Decameron Nights is a 1924 British-German silent drama film directed by Herbert Wilcox and starring Lionel Barrymore, Ivy Duke and Werner Krauss. It is based on the Decameron, a fourteenth-century collection of tales by Giovanni Boccaccio.

==Cast==
- Lionel Barrymore as Saladin
- Ivy Duke as Perdita
- Werner Krauss as Soldan
- Bernhard Goetzke as Torello
- Randle Ayrton as Ricciardo
- Xenia Desni as Lady Teodora
- Jameson Thomas as Imliff
- Hanna Ralph as Lady Violante
- Albert Steinrück as King Algarve

==Production==
Herbert Wilcox had previously made Chu Chin Chow in Germany with Eric Pommer. Pommer invited Wilcox back to make another film. UFA would provide the story, screenplay and cast plus 50% of the finance. Wilcox would produce and direct, bring in American and British stars and 50% of the finance. Wilcox signed Ivy Duke from Britain and Lionel Barrymore from the US. They arrived in Berlin a few days before filming was to start. Wilcox loved the sets and the story but felt the script "stank to high heaven". Wilcox would only proceed if they could move forward without a script and write scenes from day to day.

==Critical reception==
Wilcox later wrote that "I got through the film on schedule, and whatever faults could be found with Decameron Nights they were not in the screenplay or continuity.

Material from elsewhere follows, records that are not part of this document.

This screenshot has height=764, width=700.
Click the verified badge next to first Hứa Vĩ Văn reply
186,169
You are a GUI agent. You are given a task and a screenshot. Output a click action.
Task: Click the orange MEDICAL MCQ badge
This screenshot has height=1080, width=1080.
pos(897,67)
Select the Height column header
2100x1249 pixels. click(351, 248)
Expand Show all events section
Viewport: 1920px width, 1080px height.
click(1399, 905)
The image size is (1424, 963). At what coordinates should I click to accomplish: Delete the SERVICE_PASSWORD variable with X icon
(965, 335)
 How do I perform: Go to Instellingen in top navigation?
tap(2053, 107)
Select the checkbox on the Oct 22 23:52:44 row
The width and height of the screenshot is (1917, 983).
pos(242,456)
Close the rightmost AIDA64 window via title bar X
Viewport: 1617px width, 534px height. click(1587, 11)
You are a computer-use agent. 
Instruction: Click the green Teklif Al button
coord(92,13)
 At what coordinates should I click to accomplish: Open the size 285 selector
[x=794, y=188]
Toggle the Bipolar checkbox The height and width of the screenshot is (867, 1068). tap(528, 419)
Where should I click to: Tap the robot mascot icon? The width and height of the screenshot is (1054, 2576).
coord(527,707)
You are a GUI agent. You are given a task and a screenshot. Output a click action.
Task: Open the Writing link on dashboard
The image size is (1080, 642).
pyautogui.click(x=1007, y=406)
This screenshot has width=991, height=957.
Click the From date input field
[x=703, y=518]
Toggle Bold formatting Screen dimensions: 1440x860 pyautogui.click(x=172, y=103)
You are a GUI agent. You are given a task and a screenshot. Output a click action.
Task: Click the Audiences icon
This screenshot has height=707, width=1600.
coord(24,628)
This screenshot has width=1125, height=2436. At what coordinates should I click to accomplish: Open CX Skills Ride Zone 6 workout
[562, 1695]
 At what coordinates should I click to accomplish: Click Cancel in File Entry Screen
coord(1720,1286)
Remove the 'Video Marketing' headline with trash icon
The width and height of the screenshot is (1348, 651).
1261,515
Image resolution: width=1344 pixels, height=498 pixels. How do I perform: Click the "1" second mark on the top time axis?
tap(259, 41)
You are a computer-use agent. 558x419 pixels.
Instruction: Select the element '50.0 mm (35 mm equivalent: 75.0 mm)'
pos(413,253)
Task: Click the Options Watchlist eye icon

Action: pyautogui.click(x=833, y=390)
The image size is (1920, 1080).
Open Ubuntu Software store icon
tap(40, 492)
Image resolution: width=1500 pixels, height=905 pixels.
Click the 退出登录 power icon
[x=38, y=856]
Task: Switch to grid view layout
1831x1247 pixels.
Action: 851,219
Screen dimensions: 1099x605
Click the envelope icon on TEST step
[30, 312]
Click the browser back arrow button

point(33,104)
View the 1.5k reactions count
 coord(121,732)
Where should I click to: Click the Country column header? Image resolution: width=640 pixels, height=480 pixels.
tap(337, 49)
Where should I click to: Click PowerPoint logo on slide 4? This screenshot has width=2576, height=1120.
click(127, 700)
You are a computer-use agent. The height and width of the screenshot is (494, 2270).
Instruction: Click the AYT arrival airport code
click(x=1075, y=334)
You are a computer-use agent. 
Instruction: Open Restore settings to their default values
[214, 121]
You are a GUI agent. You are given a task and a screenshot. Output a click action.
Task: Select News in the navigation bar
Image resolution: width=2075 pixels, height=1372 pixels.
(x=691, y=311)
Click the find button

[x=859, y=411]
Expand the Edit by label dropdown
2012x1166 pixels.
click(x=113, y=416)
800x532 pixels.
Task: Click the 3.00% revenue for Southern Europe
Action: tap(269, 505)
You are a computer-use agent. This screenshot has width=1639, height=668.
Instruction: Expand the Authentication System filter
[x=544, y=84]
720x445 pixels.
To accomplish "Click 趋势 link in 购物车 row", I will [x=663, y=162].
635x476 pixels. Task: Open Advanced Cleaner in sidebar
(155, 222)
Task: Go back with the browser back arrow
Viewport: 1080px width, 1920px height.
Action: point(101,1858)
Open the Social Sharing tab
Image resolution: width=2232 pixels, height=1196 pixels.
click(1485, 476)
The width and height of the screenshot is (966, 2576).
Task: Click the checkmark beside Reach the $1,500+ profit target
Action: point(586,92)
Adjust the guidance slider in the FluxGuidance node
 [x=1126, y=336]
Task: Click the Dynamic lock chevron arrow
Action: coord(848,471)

The critical acclaim was extraordinary and in my view out of proportion to the merits of the film."

In The New York Times, Mordaunt Hall wrote, "Decameron Nights, as it comes to the screen, is a tedious pictorial story with some good scenic effects and at least two good performances. The whole subject, however, lacks any suggestion of dramatic value, and one may therefore find time to ponder on many things that are not in the least connected with the picture...Werner Krauss figures as the Soldan and Lionel Barrymore plays the Soldan's son, Saladin. The narrative includes a slothful account of the Soldan's wish, or, rather, his command, that Saladin marry the daughter of the King of Algrave. Saladin, who, although he is begemmed and turbaned, does very much the same thing that sons do in this day—he falls in love with another girl, Perdita, and the old Soldan is so furious that, after kissing his son, he stabs the young man. And that ends the yarn. Mr. Barrymore does what he is able in the circumstances, but his work is not brilliant. Mr. Krauss acts exceedingly well, but most of his manoeuvrings are far from interesting."